The two escape their chain gang during the aftermath from a bus accident. They have to get away as soon as possible, knowing that the hound dogs will be coming after them. The dog handler wants to chase them with the hounds, but set lose Dobermans as soon as the pair of cons is located. The sheriff says no to that, wanting to be humane in his approach, but of course he is opposed by a state trooper who wants to use any means necessary. Good tension there also.
Cullen and Joker first end up in an excavation pit and have to cooperate to get out. It’s a tough go, but they manage to have enough sense to help each other (barely) knowing that if they don’t get out, they will both get dead. Their next stop is a turpentine camp where they are going to rob the camp store after everybody goes to bed. They are still chained however, and trying to get the tools they need to free themselves, they end up making too much noise and instead get caught. The guys in the camp all want to hang them except for Big Sam (played brilliantly by Lon Chaney Jr). Big Sam takes the first chance he has to help them escape, revealing that he was once a chain gang member himself.
They next happen upon a farm with a small boy and lonely widow. The boy finds them the tools to free themselves. Cullen is too tired to escape by himself that night and falls asleep sitting at the kitchen table. Joker, sharing glances with the widow, decides this is probably a good time to help himself to some lonely widow lovin'. In the morning, the widow tells Cullen how to find his way to the train to make his escape, and Cullen takes off.
Waking later than Cullen, Joker asks what happened to his chain mate. The widow maniacally tells Joker that she sent Cullen into the swamp where he will die, leaving no witnesses, so that she and Joker can escape and start their new lives. Having developed a bit of humanity by this point, Joker takes off to save Cullen, leaving the widow in the dust. It’s better than I am telling it.
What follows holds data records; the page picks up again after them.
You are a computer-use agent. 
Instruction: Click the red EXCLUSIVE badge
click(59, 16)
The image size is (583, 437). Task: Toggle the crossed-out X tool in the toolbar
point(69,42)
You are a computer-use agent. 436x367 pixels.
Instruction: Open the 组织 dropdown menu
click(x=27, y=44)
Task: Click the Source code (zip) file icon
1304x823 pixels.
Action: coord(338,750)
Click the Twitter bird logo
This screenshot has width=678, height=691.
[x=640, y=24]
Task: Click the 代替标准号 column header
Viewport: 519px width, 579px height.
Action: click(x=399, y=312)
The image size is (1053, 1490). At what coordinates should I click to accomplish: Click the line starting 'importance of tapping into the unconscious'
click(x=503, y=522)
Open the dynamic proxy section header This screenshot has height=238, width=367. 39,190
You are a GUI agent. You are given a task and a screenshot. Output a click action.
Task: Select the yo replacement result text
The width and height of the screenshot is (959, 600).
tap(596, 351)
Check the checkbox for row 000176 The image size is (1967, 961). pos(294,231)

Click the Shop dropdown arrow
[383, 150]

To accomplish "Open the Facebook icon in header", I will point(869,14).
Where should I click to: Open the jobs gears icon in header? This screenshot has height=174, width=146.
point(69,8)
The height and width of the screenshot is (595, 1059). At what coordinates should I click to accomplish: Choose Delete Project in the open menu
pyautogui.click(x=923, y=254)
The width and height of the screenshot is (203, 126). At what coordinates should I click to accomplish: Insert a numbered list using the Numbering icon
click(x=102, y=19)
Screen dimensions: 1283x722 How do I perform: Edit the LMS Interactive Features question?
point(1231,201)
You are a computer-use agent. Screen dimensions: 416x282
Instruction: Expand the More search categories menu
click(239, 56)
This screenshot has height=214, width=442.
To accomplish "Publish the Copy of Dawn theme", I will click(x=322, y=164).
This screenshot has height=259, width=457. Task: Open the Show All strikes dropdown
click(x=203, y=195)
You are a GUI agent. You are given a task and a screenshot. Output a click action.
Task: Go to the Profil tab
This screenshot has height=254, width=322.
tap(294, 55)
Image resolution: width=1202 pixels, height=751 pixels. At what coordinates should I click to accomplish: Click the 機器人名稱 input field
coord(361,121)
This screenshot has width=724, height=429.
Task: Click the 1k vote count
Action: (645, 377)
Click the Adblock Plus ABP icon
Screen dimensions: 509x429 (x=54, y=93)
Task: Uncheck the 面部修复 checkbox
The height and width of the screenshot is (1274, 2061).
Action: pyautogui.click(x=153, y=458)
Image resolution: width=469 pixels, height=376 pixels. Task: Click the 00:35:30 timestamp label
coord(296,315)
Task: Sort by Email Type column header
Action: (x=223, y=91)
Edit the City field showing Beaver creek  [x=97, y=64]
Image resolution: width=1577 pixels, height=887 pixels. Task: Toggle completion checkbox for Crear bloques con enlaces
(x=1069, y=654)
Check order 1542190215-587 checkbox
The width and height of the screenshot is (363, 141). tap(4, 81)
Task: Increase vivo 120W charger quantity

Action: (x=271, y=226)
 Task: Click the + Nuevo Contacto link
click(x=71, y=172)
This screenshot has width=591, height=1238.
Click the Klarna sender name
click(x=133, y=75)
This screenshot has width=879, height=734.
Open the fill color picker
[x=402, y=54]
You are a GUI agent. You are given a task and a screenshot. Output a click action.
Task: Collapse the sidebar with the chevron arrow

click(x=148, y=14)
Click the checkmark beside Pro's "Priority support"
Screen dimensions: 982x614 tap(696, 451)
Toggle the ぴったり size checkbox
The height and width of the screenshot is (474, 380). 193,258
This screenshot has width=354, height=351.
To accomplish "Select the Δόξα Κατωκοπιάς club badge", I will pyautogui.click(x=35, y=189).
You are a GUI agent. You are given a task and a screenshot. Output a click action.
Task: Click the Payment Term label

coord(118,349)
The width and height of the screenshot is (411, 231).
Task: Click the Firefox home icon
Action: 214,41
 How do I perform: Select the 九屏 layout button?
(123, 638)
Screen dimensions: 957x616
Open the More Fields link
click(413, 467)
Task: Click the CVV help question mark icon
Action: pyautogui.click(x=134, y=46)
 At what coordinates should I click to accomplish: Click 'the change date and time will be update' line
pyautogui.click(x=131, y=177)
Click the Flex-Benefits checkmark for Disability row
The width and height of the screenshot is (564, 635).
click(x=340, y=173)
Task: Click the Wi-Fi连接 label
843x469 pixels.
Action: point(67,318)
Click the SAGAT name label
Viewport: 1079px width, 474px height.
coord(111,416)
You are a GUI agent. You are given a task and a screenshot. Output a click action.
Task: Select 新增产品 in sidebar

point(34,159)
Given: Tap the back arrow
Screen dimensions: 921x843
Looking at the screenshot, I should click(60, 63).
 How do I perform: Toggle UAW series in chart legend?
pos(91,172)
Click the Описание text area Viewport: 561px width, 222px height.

They get to the train, but Joker is nursing a bullet wound, having been shot by the boy while Joker was escaping, and the convicts cannot make the train. That having been their last chance, the sheriff catches them and takes them back into custody. Both Poitier and Curtis were nominated for best actor awards that year for the Oscars, but neither won. They both should have.
And you know what to expect with a Kramer film: hard-hitting sociological issues and a well crafted story. One the Beach, Guess Who's Coming to Dinner, Champion, High Noon, The Wild One, The Caine Mutiny, are all Kramer films, and all exceptional.
IMDB gives this amazing, gritty drama a paltry 7.6, with 7 (as determined by my son Luke) being the threshold for good films. It's so much better than most of the modern films out there, and should really be watched by anyone who is interested in racial issues (along with Guess Who's Coming to Dinner). Deenur real rating 8.5.